Quoted passage

# Canik 55 TP-9 Turkish Semi-Auto



## Scorpion8 (Jan 29, 2011)

Anybody have one of these? They seem to go for a pretty fair price. The reviews seem mostly positive too.

The 9mm No-Name: Canik 55 TP9 Review - Handguns

Canik 55 TP-9 Review

Would like to hear any stories from members here.


----------



## IT_Guy (May 14, 2012)

I just picked mine up at the LGS yesterday. I will shoot it Saturday and let you know what I think. I have several (way too many my wife would say) other pistols including Walther, Springfield, Beretta and Sig so this one is really just to see if a pistol this inexpensive (I just can't say $300 is cheap) will shoot well and be reliable. I work at the gun store and range part time and we have many customers who would like to own a well made pistol for home protection that is not a pocket pistol but they just don't want to spend $400 to $600 for one. They are smart enough to understand that if you buy a pistol for home defense or more so to carry then you will need to shoot it a lot and that begins to add up quickly. My daughter and my good friend are going with me Saturday so I will have the opinion of several folks.

Stored records
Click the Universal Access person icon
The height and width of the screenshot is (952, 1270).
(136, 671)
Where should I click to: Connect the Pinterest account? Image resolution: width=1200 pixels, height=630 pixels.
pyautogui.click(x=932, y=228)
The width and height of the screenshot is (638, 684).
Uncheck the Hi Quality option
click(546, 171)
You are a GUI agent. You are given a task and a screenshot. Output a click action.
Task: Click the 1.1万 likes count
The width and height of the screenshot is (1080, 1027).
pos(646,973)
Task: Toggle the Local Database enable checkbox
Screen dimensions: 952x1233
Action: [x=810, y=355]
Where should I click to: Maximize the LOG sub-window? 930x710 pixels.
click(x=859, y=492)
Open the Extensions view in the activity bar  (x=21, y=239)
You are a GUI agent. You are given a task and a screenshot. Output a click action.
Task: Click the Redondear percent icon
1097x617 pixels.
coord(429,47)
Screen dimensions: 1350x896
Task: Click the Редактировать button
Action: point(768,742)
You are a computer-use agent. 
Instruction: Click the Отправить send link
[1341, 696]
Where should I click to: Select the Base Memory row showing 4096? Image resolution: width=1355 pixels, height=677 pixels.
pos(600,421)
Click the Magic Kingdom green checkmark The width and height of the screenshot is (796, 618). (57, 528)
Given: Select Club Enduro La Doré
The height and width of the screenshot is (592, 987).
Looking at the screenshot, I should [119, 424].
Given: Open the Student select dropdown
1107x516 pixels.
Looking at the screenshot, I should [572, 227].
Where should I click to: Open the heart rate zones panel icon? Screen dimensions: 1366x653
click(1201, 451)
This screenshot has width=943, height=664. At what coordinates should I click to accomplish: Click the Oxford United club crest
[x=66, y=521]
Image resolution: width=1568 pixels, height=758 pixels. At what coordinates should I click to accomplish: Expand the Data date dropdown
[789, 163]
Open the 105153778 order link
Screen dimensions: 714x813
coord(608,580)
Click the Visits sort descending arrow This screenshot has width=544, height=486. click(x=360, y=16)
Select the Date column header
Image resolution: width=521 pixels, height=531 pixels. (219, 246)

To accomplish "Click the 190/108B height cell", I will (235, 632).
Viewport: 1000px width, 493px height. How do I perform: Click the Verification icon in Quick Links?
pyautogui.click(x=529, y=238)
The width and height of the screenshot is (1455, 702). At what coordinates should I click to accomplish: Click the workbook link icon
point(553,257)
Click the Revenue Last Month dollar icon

Problem set
**A.** In the Canik 55 TP-9 forum thread, what price does IT_Guy give for the pistol?
**B.** Name every pistol brand IT_Guy says he already owns in the Canik 55 TP-9 forum thread.
**C.** Pick up the Canik 55 TP-9 forum thread after its final post and keep it going.
Nothing in the records is needed here.

Replies
**A.** $300.

**B.** Walther, Springfield, Beretta, Sig

**C.**
I bought my daughter a Springfield Operator in stainless steel for Christmas and she is loving it. She wishes it had a rail though because she has seen my new Laserlyte Center Mass laser and would really love to have one on her 1911. I ordered the grip/frame from Recover Tactical so if it works as advertised she may get her wish.


----------



## Scorpion8 (Jan 29, 2011)

Thanks. There are a few comparisons of the Canik to the Walther P-99. I have a Canik on order for the same reason, thinking if it is reliable and a good shooter it may just make a cheap truck gun.


----------



## IT_Guy (May 14, 2012)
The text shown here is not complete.